Remarkable progress has been made in identifying the oncogenic fusion proteins that are produced as a result of specific chromosomal translocations in the human acute leukemias (1). Because these proteins are expressed only by cells within the leukemic clones, they hold great promise as targets for new drugs that will specifically destroy leukemic cells while leaving normal cells unharmed. Both all-trans-retinoic acid (t-RA) and arsenic trioxide (As2O3) have shown this type of activity in patients with acute promyelocytic leukemia (APL) whose blast cells harbor the t (15; 17) chromosomal translocation and express the PML/RARα fusion protein. Each of these agents was identified empirically in innovative clinical trials conducted by investigators at the Shanghai and Harbin Institutes of Hematology in China (2, 3). A plausible biochemical basis for the selective action of t-RA became apparent once the PML/RARα fusion gene was cloned, since the aberrant protein contains the retinoic binding domain of retinoic acid receptor (RAR) α (4–8). Subsequent work showed that t-RA can induce differentiation of leukemic promyelocytes (2, 9–11), and clinical trials combining r-RA with standard cytotoxic drugs have led to improved survival in patients with APL (12–16).

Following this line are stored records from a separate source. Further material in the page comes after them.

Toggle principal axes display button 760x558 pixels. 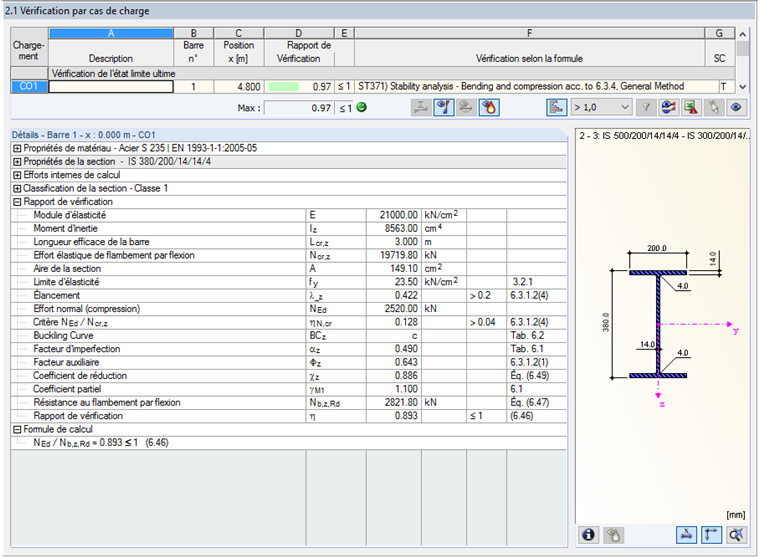(x=713, y=536)

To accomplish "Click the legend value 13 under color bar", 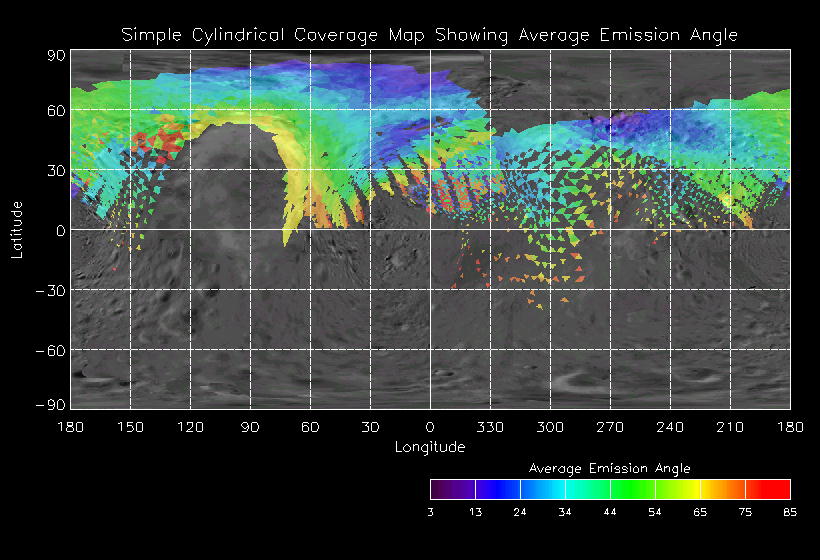I will (x=475, y=512).
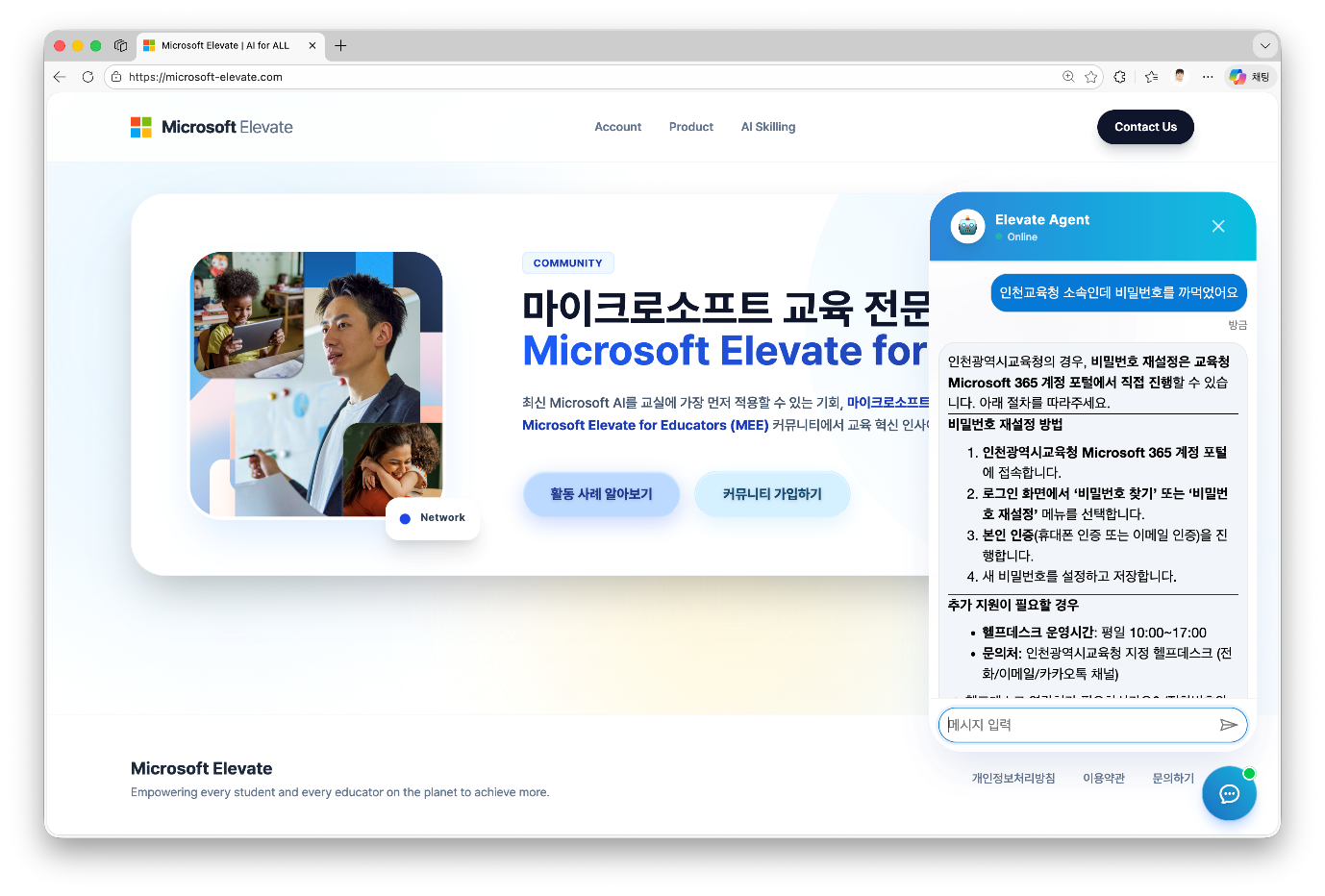Reload the page with the refresh icon
The width and height of the screenshot is (1325, 896).
(88, 77)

More recently, As2O3 was shown to be active against APL that was resistant to t-RA and other forms of chemotherapy (3); ie, among 15 patients with this disease, 14 achieved complete remission after treatment with arsenic (17). Few clues to the specific activity of As2O3 in APL can be gleaned from an analysis of the structure of the PML/RARα protein. However, studies by Shao et al.(18), published in this issue of the Journal, together with recent reports from Z. Chen’s laboratory (17, 19, 20, 25), afford important insights into the mechanism of action of this new agent.